The Marlins are in bereavement mode, but it was a shocking surprise that they qualified for the playoffs.

It was a team that lost 105 games last season. Early this season, when they took a series from the Philadephia Phillies, a Philadelphia broadcaster said a contending team can’t lose to bottom feeders. The Marlins adopted the disparaging remark, calling themselves ‘The Bottom Feeders.’

Along the way this season, 18 Marlins players and staff tested positive for Covid-19 that forced postponement of seven games that were made up with doubleheaders. The team used 60 players this season and only six played the full schedule.

Miami starter Sixto Sanchez retired the first three Braves in the first inning on five pitches in Game 3 at Minute Maid Park. It was an illusion.

He loaded the bases with no outs in the second and miraculousy escaped with no runs.

He didn’t escape in the third. A walk and three quick hits put the Braves in command, 4-0. Marcell Ozuna punched a firsrt-pitch single to right for a run, Travis d’Arnaud doubled for two and Dansby Swanson lofted a sacrifce fly.

The Marlins made an effort in the third to get back in it against Wright, whom the Marlins whacked around twice during the season, hitting four home runs.

They put the first two runners on base in the third and had the bases loaded with two outs, but Jazz Chisholm grounded out.

Wright left after six innings, turning it over to Atlanta’s super-armed bullpen.

The Braves added a fifth run in the fourth with two outs and nobody on against relief pitcher Trevor Rogers. He walked Ronald Acuna Jr. and he scored from first on Freddie Freeman’s single on which center fielder Magneuris Sierra bobbled the ball for an error.

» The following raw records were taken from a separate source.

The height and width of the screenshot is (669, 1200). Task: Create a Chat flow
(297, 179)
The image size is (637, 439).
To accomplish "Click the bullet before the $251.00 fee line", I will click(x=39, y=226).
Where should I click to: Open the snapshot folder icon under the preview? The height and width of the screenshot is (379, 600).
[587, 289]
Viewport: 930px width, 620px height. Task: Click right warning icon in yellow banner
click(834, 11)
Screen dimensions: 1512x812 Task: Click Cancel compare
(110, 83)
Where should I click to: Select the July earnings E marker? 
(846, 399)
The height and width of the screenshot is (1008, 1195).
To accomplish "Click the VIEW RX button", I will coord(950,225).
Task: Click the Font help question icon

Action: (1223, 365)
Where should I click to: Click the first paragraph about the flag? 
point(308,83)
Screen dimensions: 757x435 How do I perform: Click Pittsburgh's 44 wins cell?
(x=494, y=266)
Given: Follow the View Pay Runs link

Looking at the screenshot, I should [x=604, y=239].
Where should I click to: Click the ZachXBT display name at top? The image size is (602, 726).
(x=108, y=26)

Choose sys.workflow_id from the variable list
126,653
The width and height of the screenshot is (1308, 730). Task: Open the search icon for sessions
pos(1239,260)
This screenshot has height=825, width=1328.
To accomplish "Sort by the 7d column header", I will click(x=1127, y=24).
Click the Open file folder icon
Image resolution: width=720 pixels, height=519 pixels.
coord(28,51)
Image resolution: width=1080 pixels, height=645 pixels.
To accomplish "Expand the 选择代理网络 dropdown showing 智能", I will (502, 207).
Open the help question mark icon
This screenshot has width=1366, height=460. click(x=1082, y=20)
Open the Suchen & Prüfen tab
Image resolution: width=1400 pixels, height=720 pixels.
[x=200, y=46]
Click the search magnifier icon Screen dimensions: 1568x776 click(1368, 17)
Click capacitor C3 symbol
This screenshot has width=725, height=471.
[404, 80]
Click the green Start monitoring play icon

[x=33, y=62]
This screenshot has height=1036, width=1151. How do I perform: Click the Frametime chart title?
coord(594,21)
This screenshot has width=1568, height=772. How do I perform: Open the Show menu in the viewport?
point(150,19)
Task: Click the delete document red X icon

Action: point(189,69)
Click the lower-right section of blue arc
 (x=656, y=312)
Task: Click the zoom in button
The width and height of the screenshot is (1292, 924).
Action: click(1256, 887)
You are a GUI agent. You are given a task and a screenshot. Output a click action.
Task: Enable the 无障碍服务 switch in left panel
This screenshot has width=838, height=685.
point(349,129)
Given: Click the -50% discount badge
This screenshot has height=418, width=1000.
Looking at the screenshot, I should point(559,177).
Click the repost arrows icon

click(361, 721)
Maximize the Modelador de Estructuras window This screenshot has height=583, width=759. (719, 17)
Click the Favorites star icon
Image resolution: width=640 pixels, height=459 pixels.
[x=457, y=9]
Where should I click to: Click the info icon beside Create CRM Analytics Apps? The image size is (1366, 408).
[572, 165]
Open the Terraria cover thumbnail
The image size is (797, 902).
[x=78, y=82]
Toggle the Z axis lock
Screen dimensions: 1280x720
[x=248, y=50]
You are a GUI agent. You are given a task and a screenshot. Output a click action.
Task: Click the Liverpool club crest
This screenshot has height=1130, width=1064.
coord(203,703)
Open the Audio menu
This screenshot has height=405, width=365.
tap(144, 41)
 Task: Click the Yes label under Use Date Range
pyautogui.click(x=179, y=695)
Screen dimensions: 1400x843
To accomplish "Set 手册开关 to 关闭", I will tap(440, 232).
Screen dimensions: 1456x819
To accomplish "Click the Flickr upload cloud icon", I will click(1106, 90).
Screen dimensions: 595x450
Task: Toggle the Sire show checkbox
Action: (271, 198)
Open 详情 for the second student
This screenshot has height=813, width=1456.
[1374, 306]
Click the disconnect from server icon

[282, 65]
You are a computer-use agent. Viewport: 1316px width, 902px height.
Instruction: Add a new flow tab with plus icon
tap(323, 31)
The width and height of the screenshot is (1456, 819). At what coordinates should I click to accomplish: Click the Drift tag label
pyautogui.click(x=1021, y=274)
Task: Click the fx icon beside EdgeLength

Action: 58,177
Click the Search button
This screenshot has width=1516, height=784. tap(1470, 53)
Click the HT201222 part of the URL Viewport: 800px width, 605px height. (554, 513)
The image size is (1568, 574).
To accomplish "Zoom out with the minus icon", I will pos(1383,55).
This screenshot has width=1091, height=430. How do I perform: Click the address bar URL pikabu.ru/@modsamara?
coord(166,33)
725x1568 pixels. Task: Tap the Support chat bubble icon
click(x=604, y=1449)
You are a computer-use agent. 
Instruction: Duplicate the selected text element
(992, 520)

The Braves' lead ballooned to 7-0 in the fifth on a run-scoring single by Swanson and a run-producing double by former Reds outfielder Adam Duvall, his first hit of the series. They haven’t needed him.

**The Houston Astros and manager Dusty Baker advanced to the American League Championship Series, eliminating the Oakland Athletics, 11-6, in another homer-barrage game in Dodger Stadium.

Afer combining for seven home runs in Game 3 on Wednesday, the two teams combined for six more in Game 4 on Thursday.

The game’s first 10 runs came on home runs and all four Oakland runs came via home runs and until they scored two in the ninth on run-scoring singles.

The A’s grabbed a 3-0 lead in the second on a three-run blast by Ramon Laureano. He homered again in the fifth to provide the A’s with their other run.

Michael Brantley crushed two homers for the Astros, a two-run rip in the fourth and a solo shot in the fifth. The big blast was provided by Carlos Correa in the fourth, a three-runner in the fourth that turned a 3-2 deficit into a 5-3 lead.

Houston’s next three runs came in baseball’s now unconventional manner ... no home runs ... as the lead swelled to 9-4 after six innings.

The Astros returned to the tried-and-true method in the seventh when Jose Altuve connected for a two-run homer and an 11-4 lead.

Oakland didn’t go quietly, scoring two runs in the ninth before it ended.

Since 2000, the A’s have played in the postseason 11 times and only once (2006) advanced to the American League Championship Series.